Escribe Armando Miño Rivera, Periodista Independiente y Docente Universitario (Lima – Perú).
Escribo estas líneas con una mezcla de indignación, pena y una ira que arde como el sol de los Andes. No es solo el dolor de ver a mi país hundido en el caos, es la rabia contenida ante la indiferencia, la ineptitud y la desvergüenza de quienes hoy ocupan el poder. Vivimos en un Estado secuestrado por la corrupción, dirigido por autoridades sin rumbo, sin alma y sin compromiso alguno con el pueblo que juraron defender. Vivimos, literalmente, en el país de nadie.
Tenemos en Palacio a una presidenta que parece más preocupada por su imagen personal que por la administración de una nación que se desangra. La señora Boluarte se muestra más pendiente de su maquillaje que de las cifras de pobreza, más interesada en posar para las cámaras que en visitar los hospitales colapsados o las escuelas en ruinas. Su gestión —si es que merece siquiera ese nombre— ha sido un desfile de frivolidad y desprecio hacia los verdaderos dramas del Perú. No gobierna, posa. No escucha, impone. No resuelve, posterga.
El primer ministro, Gustavo Adrianzén, vive en una especie de burbuja, ajeno a la tragedia nacional. Mientras el país arde, él emite declaraciones vacías, burocráticas, frías. Pareciera que vive en otro planeta, o peor aún, que cumple únicamente el papel de vocero servil de Palacio. ¿Cómo es posible que, siendo el jefe del gabinete, afirme sin pudor alguno que no hay información sobre el secuestro de 13 personas en Pataz, cuando horas después nos estremecen los videos del hallazgo de sus cuerpos acribillados? ¿Cómo puede hablar de normalidad cuando el país está sitiado por la violencia criminal?
No solo se trata de ignorancia, es complicidad. Adrianzén no es un estadista, es un burócrata sin carácter, un improvisado que encarna a la perfección la mediocridad institucional que nos carcome. Es un ministro de utilería, un rostro sin alma que repite frases dictadas, incapaz de mostrar liderazgo, empatía o una pizca de vergüenza.
Y qué decir del resto del gabinete: 18 ministros que más parecen una comparsa de aduladores con sueldos dorados que servidores públicos. ¿Dónde están cuando el país exige respuestas? ¿Qué hacen mientras los peruanos son asesinados, extorsionados y desplazados por la delincuencia?
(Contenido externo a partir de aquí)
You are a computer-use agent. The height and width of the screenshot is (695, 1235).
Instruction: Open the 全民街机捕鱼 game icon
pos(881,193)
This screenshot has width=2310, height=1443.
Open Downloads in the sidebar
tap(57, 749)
No administran, sobreviven. No gobiernan, se arrastran. Cada uno de ellos debería ser evaluado no por lo que dicen en conferencias de prensa, sino por los resultados que —salvo contadas excepciones— brillan por su ausencia.
Pero el cáncer no termina en el Ejecutivo. El Congreso, ese nido de impunidad y mezquindad, es parte clave de este desastre. Nos gobierna una mafia parlamentaria que legisla para blindarse, para repartirse cuotas de poder, para controlar instituciones y neutralizar toda posibilidad de justicia. Han legalizado la impunidad. Autorizan a las fuerzas del orden a matar sin control, pero criminalizan la protesta social. Debilitan a jueces y fiscales mientras fortalecen a organizaciones criminales que ya penetraron hasta los gobiernos locales y regionales. Hoy, ser alcalde en zonas como el norte o la selva significa pactar con mafias o vivir bajo amenaza de muerte. ¿Dónde está el Estado? No existe. Se esfumó. Lo entregaron.
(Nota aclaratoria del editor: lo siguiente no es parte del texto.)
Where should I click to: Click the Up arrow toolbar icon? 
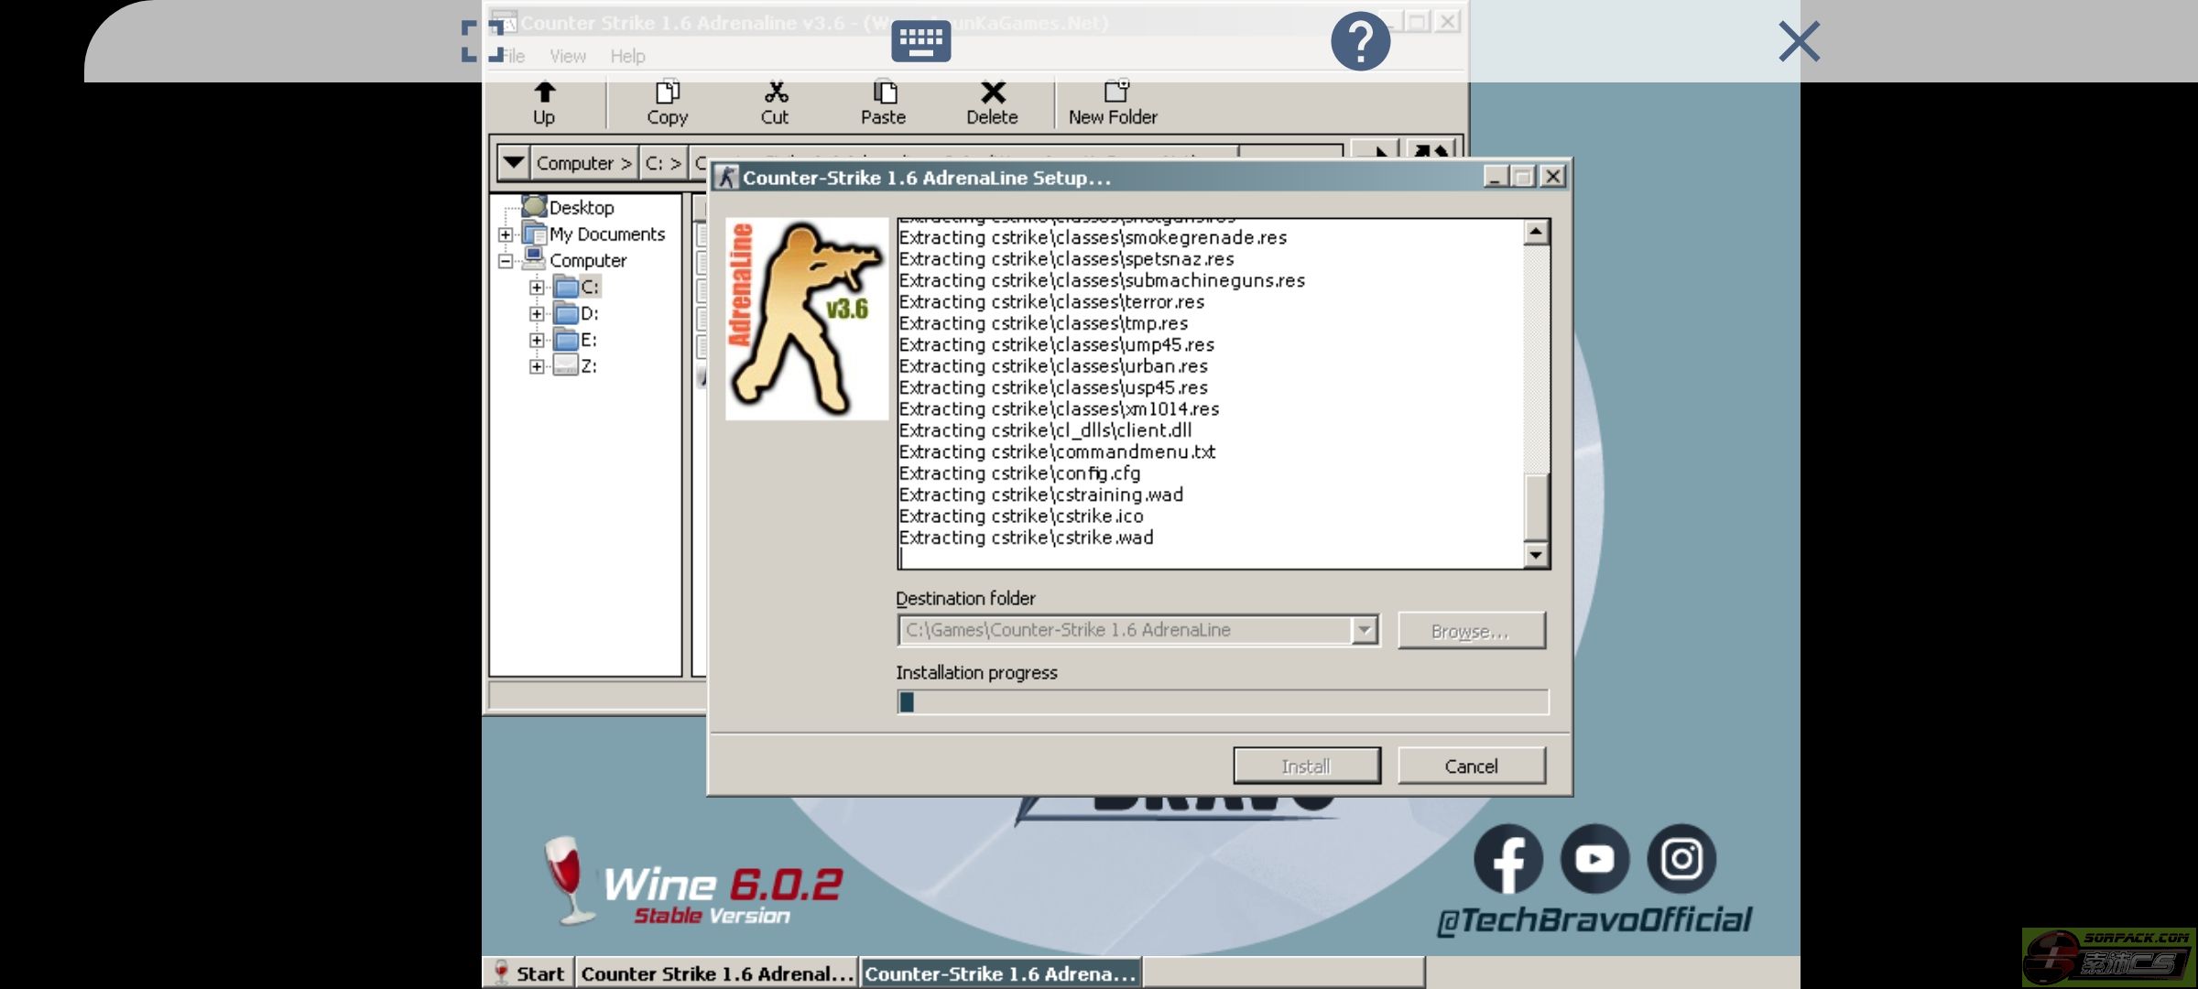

Presidenta Boluarte: ya no solo tiene las manos manchadas de sangre, sino también la conciencia, si es que alguna vez la tuvo. Carga con más de 60 muertos a sus espaldas por la represión desmedida en las protestas y estos jóvenes y padres acribillados en Pataz, y sin embargo, se aferra al cargo como una dictadora, sostenida por una coalición de impresentables. Su permanencia no es una cuestión política, es una afrenta moral. Usted no puede seguir ni un día más en el poder. Su salida no es una opción, es una exigencia.
Pero no se irá sola. También deben irse los congresistas que han convertido el Parlamento en un mercado persa de intereses oscuros. También deben renunciar los ministros que encubren la inacción con frases cínicas. Debemos exigir una limpieza total del aparato estatal. No hay reformas posibles sin antes desmontar esta estructura podrida que ha hecho del Perú un campo de batalla donde los ciudadanos luchan por sobrevivir, abandonados a su suerte.
Somos millones los peruanos que trabajamos cada día con dignidad, que no robamos, que no matamos, que queremos un país mejor para nuestros hijos. No merecemos este gobierno. No merecemos este Congreso. No merecemos esta vergüenza.
El país de nadie debe convertirse nuevamente en el país de todos. Y para eso, el primer paso es que los responsables de esta tragedia política y humana se vayan. Que se vayan ya.